Required work ▸ Go through the listing below and list every line with "page".
-- Records provided follows --
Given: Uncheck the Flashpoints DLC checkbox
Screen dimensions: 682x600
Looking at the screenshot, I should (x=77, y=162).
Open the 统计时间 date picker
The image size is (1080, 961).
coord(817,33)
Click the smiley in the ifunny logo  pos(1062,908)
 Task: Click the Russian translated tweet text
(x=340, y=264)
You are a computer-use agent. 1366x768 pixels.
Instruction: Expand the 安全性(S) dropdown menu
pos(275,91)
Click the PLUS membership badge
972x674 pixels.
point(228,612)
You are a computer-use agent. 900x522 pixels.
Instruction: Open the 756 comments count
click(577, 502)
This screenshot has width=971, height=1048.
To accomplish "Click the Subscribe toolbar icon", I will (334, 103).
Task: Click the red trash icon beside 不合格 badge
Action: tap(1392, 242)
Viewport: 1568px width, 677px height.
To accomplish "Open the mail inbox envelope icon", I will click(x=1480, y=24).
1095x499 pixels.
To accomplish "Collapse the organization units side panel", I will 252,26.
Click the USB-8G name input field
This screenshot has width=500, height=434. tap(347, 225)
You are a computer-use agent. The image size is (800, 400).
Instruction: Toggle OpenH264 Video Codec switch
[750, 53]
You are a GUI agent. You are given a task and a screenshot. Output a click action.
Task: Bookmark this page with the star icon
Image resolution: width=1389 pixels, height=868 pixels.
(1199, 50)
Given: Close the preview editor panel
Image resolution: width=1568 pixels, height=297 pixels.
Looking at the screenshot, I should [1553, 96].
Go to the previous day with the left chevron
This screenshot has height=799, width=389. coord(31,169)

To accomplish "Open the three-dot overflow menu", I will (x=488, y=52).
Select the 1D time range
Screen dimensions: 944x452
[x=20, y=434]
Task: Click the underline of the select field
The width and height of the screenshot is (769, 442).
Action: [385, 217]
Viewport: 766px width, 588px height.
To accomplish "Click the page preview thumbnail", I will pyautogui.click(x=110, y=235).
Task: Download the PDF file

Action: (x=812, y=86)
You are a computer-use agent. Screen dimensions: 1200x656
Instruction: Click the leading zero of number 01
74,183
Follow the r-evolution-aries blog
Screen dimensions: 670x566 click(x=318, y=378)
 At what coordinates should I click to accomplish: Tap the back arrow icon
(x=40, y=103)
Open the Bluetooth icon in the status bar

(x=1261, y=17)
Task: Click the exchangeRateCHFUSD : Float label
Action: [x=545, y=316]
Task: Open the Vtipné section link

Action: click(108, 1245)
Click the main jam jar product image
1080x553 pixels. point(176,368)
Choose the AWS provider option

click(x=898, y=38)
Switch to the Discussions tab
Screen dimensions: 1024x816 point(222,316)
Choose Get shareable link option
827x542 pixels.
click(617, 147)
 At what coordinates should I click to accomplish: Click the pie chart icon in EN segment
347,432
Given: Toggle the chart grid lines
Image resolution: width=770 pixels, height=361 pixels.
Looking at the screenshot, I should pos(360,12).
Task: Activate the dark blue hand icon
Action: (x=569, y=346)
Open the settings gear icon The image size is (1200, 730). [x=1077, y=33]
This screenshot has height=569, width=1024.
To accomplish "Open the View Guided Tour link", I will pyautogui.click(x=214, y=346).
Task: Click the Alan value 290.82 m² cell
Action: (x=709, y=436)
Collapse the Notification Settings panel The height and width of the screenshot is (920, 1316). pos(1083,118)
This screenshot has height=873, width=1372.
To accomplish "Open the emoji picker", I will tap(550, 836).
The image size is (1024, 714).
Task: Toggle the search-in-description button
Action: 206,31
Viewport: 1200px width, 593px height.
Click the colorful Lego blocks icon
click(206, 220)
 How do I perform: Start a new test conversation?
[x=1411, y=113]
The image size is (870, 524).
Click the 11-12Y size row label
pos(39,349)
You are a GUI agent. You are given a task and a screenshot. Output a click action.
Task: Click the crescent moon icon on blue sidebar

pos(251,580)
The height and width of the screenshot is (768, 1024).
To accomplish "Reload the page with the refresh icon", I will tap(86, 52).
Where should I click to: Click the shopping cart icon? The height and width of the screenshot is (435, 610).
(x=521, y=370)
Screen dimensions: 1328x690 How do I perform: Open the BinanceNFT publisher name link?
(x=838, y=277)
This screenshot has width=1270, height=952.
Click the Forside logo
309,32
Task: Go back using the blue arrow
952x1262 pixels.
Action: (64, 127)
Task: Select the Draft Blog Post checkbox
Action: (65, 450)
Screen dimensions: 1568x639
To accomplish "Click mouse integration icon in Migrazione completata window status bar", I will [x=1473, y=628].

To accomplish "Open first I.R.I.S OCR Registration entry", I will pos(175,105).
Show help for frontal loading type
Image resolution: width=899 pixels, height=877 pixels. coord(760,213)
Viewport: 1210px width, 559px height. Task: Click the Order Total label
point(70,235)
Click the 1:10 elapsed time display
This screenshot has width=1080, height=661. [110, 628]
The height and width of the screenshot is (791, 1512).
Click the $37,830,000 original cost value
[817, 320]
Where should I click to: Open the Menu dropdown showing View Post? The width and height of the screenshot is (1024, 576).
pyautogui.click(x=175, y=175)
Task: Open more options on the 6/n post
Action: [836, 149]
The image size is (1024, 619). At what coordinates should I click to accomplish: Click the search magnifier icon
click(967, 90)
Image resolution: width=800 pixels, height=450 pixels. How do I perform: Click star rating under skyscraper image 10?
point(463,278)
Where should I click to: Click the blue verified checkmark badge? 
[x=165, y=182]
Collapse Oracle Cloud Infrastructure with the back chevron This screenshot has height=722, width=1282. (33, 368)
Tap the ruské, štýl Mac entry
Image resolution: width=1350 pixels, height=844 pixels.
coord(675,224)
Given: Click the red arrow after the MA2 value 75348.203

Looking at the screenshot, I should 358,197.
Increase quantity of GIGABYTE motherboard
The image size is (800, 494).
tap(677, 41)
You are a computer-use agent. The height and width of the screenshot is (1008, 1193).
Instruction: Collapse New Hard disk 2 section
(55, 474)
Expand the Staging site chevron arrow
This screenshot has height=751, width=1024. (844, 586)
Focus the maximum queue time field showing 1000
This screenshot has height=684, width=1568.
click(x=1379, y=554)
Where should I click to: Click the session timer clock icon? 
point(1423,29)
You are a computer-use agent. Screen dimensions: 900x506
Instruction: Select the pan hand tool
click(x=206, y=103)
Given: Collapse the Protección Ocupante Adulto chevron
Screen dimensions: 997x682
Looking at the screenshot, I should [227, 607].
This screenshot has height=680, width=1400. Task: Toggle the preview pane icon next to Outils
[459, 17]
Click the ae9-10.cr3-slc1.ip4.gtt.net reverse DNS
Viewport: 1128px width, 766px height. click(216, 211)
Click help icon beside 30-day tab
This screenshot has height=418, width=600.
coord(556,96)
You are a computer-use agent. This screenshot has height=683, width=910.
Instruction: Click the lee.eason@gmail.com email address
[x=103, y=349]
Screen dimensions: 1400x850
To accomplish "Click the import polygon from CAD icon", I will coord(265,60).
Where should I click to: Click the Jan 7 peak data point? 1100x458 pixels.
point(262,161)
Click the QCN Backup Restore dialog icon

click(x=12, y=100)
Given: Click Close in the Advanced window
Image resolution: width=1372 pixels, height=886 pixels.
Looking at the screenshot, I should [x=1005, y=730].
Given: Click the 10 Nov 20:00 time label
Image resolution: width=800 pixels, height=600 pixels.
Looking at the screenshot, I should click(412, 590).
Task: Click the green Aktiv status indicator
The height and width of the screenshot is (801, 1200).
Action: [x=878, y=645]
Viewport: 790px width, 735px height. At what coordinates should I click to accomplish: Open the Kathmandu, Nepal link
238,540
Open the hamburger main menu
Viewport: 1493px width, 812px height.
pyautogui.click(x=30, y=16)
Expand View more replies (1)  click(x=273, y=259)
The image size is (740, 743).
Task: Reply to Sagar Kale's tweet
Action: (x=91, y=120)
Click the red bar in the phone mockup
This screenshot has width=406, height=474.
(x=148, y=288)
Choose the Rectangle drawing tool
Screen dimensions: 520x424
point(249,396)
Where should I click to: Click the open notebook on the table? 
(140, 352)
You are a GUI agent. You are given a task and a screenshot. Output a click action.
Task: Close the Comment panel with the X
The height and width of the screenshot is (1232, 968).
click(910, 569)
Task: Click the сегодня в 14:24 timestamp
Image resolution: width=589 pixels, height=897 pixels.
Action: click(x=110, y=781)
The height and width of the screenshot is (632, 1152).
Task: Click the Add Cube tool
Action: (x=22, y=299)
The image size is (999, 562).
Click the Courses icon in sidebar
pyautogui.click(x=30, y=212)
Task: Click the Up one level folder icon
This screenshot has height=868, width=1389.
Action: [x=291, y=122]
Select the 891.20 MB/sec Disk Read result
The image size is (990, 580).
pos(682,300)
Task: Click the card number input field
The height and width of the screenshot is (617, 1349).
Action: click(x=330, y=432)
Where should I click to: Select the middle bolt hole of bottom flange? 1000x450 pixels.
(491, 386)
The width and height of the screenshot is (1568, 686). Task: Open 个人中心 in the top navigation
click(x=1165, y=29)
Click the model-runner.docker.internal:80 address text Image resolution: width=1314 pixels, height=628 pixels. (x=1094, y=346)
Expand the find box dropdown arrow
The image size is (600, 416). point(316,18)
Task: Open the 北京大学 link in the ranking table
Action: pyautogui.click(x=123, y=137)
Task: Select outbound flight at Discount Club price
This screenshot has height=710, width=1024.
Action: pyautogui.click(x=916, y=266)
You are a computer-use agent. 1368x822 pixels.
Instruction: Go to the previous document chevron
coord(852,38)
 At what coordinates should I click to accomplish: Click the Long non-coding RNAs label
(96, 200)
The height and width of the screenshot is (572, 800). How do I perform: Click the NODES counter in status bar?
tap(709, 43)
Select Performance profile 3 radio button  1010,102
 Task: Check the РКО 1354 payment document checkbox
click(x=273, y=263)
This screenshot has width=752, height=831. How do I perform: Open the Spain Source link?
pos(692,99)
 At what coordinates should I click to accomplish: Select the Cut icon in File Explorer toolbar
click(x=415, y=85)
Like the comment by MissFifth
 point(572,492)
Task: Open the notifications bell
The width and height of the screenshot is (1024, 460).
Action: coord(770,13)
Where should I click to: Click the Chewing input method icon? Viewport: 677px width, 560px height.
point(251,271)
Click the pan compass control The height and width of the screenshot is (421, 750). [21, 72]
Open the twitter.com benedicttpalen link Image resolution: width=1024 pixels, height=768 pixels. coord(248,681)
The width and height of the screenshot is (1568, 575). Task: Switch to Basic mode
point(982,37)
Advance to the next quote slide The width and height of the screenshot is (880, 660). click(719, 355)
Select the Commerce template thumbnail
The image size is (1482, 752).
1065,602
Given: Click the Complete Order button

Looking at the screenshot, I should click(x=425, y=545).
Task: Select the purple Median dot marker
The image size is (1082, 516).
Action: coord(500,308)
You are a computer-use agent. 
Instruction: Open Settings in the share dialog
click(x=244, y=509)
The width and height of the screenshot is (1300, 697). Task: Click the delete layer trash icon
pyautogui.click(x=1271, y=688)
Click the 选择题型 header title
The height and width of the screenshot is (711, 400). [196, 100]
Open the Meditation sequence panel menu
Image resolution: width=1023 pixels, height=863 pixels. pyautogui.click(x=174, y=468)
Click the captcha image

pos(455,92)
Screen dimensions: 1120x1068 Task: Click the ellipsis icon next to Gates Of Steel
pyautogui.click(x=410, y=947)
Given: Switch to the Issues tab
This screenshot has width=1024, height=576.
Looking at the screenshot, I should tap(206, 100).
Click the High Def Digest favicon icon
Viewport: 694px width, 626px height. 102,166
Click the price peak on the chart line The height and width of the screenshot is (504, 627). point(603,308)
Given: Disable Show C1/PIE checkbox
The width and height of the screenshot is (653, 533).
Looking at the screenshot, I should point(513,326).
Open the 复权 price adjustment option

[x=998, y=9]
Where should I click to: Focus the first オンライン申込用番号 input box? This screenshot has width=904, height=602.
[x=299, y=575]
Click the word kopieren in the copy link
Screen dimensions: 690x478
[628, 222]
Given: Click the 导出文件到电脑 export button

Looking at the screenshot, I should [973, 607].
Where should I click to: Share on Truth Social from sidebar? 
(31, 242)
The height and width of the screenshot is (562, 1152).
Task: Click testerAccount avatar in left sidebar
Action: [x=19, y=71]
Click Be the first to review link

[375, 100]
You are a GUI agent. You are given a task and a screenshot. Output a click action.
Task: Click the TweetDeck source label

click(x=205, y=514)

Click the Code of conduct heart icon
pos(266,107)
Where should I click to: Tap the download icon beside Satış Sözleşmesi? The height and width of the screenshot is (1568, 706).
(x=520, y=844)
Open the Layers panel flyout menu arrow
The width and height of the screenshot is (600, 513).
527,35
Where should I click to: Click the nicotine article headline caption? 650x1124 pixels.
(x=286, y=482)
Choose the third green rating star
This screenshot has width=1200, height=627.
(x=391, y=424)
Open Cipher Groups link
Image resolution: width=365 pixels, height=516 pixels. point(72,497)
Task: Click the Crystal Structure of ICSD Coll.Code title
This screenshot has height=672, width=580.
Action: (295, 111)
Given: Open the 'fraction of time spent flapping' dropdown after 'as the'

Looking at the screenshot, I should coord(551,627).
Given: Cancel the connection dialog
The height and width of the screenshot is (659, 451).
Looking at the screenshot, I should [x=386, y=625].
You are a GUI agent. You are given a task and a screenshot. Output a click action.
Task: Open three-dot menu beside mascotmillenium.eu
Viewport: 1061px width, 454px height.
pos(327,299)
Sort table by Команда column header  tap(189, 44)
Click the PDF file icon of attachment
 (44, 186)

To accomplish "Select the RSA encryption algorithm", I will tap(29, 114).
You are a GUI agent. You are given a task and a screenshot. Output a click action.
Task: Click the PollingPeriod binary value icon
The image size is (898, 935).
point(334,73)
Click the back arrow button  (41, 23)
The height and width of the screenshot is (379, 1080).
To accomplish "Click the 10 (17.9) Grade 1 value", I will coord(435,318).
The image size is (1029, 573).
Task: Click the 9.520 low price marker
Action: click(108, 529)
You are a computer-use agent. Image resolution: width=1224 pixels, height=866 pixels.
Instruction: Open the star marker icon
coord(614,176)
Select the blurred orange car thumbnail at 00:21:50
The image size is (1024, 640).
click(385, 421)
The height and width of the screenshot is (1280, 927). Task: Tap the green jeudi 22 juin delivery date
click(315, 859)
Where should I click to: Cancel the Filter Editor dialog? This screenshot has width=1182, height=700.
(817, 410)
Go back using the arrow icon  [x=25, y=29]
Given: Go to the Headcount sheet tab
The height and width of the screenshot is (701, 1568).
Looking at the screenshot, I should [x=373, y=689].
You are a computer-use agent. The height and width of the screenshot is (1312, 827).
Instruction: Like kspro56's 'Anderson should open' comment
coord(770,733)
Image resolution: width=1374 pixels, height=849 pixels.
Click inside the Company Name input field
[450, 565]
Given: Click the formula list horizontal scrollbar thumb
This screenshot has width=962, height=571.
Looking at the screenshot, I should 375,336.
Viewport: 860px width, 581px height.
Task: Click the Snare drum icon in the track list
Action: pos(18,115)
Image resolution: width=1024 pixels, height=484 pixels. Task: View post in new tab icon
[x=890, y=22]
-- Records provided concluded --
Exercise output ▸
Task: Bookmark this page with the star icon
To accomplish "Click the page preview thumbnail", I will pyautogui.click(x=110, y=235).
To accomplish "Reload the page with the refresh icon", I will tap(86, 52).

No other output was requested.